[Opening Data to use section]

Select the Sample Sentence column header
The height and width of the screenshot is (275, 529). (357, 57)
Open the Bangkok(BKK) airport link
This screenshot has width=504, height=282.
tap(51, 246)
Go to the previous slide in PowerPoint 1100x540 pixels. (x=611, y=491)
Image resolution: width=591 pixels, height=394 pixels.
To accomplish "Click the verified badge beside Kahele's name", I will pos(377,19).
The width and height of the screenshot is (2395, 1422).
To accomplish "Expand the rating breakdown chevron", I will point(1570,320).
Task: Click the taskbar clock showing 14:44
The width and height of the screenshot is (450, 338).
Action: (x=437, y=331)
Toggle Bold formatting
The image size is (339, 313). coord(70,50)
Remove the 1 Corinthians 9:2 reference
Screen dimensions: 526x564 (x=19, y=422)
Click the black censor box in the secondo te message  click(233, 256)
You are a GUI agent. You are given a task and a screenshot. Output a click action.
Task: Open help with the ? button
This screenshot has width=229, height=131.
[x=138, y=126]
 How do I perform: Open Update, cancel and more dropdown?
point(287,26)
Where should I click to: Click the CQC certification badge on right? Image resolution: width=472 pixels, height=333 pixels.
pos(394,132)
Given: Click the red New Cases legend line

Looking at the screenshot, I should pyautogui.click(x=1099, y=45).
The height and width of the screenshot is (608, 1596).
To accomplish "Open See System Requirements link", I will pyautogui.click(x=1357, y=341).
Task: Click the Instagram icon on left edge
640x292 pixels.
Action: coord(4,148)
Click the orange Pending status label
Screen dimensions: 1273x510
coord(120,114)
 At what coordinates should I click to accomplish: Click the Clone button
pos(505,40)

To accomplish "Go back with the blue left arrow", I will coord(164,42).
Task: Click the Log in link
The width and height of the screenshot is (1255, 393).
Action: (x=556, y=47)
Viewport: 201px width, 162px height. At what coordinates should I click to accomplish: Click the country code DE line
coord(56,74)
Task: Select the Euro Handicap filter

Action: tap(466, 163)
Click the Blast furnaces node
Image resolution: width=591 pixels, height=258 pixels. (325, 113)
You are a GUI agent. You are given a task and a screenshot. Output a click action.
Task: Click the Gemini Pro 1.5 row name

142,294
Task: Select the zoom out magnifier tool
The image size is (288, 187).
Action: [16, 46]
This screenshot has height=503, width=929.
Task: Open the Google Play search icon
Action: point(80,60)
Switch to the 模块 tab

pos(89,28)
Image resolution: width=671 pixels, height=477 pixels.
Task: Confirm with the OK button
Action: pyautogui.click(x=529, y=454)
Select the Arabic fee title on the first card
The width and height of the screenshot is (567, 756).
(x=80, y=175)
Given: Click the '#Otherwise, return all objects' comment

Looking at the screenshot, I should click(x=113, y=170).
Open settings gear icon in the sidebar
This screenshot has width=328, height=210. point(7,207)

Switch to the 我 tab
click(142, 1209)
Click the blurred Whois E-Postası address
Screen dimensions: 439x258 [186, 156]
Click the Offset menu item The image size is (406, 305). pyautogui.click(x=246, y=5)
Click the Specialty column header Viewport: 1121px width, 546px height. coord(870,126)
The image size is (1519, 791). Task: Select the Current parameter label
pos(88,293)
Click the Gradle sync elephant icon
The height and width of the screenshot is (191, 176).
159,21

[Closing Data to use section]

Restate every entry above word for word.

- Exercise result
Select the Sample Sentence column header
The height and width of the screenshot is (275, 529). (357, 57)
Open the Bangkok(BKK) airport link
This screenshot has width=504, height=282.
tap(51, 246)
Go to the previous slide in PowerPoint 1100x540 pixels. (x=611, y=491)
Image resolution: width=591 pixels, height=394 pixels.
To accomplish "Click the verified badge beside Kahele's name", I will pos(377,19).
The width and height of the screenshot is (2395, 1422).
To accomplish "Expand the rating breakdown chevron", I will point(1570,320).
Task: Click the taskbar clock showing 14:44
The width and height of the screenshot is (450, 338).
Action: (x=437, y=331)
Toggle Bold formatting
The image size is (339, 313). coord(70,50)
Remove the 1 Corinthians 9:2 reference
Screen dimensions: 526x564 (x=19, y=422)
Click the black censor box in the secondo te message  click(233, 256)
You are a GUI agent. You are given a task and a screenshot. Output a click action.
Task: Open help with the ? button
This screenshot has width=229, height=131.
[x=138, y=126]
 How do I perform: Open Update, cancel and more dropdown?
point(287,26)
Where should I click to: Click the CQC certification badge on right? Image resolution: width=472 pixels, height=333 pixels.
pos(394,132)
Given: Click the red New Cases legend line

Looking at the screenshot, I should pyautogui.click(x=1099, y=45).
The height and width of the screenshot is (608, 1596).
To accomplish "Open See System Requirements link", I will pyautogui.click(x=1357, y=341).
Task: Click the Instagram icon on left edge
640x292 pixels.
Action: coord(4,148)
Click the orange Pending status label
Screen dimensions: 1273x510
coord(120,114)
 At what coordinates should I click to accomplish: Click the Clone button
pos(505,40)

To accomplish "Go back with the blue left arrow", I will coord(164,42).
Task: Click the Log in link
The width and height of the screenshot is (1255, 393).
Action: (x=556, y=47)
Viewport: 201px width, 162px height. At what coordinates should I click to accomplish: Click the country code DE line
coord(56,74)
Task: Select the Euro Handicap filter

Action: tap(466, 163)
Click the Blast furnaces node
Image resolution: width=591 pixels, height=258 pixels. (325, 113)
You are a GUI agent. You are given a task and a screenshot. Output a click action.
Task: Click the Gemini Pro 1.5 row name

142,294
Task: Select the zoom out magnifier tool
The image size is (288, 187).
Action: [16, 46]
This screenshot has height=503, width=929.
Task: Open the Google Play search icon
Action: point(80,60)
Switch to the 模块 tab

pos(89,28)
Image resolution: width=671 pixels, height=477 pixels.
Task: Confirm with the OK button
Action: pyautogui.click(x=529, y=454)
Select the Arabic fee title on the first card
The width and height of the screenshot is (567, 756).
(x=80, y=175)
Given: Click the '#Otherwise, return all objects' comment

Looking at the screenshot, I should click(x=113, y=170).
Open settings gear icon in the sidebar
This screenshot has width=328, height=210. point(7,207)

Switch to the 我 tab
click(142, 1209)
Click the blurred Whois E-Postası address
Screen dimensions: 439x258 [186, 156]
Click the Offset menu item The image size is (406, 305). pyautogui.click(x=246, y=5)
Click the Specialty column header Viewport: 1121px width, 546px height. coord(870,126)
The image size is (1519, 791). Task: Select the Current parameter label
pos(88,293)
Click the Gradle sync elephant icon
The height and width of the screenshot is (191, 176).
159,21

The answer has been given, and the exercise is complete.